Although you hear many people say that Bullock will win, you hear almost no one say that hers was the superior performance. Rather the conventional wisdom has been that a Bullock victory would be a kind of lifetime achievement award: She’s a popular actress, “The Blind Side” is her moment, and Streep has been nominated a ton.

Lately, however, the fact that it’s been decades since Streep actually won the award (for “Sophie’s Choice” in 1983) has been mentioned a lot, as has the fact that her work as Julia Child in “Julie & Julia” was the tougher and trickier performance. Bullock is still the favorite, but Streep is on the move.

Will the consensus picks in the supporting categories actually win or will there be a backlash? Since their films had their first festival screenings -- Christoph Waltz’s “Inglourious Basterds” in Cannes, Mo’Nique’s “Precious” at Sundance -- these two performers have been almost prohibitive favorites in their respective corners.
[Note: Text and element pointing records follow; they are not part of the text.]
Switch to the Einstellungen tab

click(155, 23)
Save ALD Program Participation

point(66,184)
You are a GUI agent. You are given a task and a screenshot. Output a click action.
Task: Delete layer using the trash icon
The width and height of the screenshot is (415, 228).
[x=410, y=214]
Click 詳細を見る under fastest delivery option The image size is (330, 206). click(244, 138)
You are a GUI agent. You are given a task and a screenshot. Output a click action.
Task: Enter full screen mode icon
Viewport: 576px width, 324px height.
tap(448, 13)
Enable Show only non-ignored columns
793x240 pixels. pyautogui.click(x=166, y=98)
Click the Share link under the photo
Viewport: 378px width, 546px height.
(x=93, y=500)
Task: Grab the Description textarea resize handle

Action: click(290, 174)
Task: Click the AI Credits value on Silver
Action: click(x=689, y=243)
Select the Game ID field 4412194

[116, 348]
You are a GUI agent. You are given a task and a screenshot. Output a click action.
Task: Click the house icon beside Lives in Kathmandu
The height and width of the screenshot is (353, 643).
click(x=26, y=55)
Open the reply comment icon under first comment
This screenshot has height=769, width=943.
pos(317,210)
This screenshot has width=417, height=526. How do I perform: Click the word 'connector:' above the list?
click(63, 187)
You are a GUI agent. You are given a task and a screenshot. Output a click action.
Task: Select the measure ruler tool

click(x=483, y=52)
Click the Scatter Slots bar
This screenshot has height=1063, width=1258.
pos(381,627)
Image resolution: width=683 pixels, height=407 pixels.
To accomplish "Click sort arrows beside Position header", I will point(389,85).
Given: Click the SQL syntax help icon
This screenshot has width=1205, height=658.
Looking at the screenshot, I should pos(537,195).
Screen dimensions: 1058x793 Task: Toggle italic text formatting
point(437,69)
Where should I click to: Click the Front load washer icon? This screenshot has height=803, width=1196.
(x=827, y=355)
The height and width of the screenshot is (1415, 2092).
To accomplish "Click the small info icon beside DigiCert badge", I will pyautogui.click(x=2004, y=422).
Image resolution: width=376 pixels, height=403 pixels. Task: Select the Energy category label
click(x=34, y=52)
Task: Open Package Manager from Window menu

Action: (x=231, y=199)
But given that no one, especially not academy voters, likes to feel that their choices can be taken for granted, will one of these favorites be upset in the name of spontaneity and surprise? This probably will not happen with the actresses, but there is an outside chance for an upset with the men, with the venerable Christopher Plummer, playing Count Leo Tolstoy in “The Last Station,” having his share of supporters among an academy with some members who might have known Tolstoy in their youth. (Just kidding).

Will the writing Oscars follow the script? One of the most traditional of Academy Award patterns is that if a film has numerous nominations, its supporters will for sure cluster around the one that offers the best chance for victory. For “Up in the Air” and “Inglourious Basterds,” that category is writing. “Up in the Air” seems secure for best adaptation, but “Basterds” will have to fight off a challenge from, again, “The Hurt Locker.”

Will there be an upset in the foreign language category two years in a row? Last year observers were shocked when Japan’s unheralded “Departures,” the only audience friendly film in the group, bested four better known but colder items to take the Oscar.

This year, the same dynamic looks to apply. Four of the candidates -- “Ajami,” “The Milk of Sorrow,” “A Prophet” and “The White Ribbon” -- are as serious as serious can be. The fifth and least-known film, Argentina’s “The Secret in Their Eyes,” is by contrast an updated version of a traditional Hollywood vehicle, plus one with themes sure to appeal to a, shall we say, mature audience. Will history repeat itself? You’ll have to tune in to find out.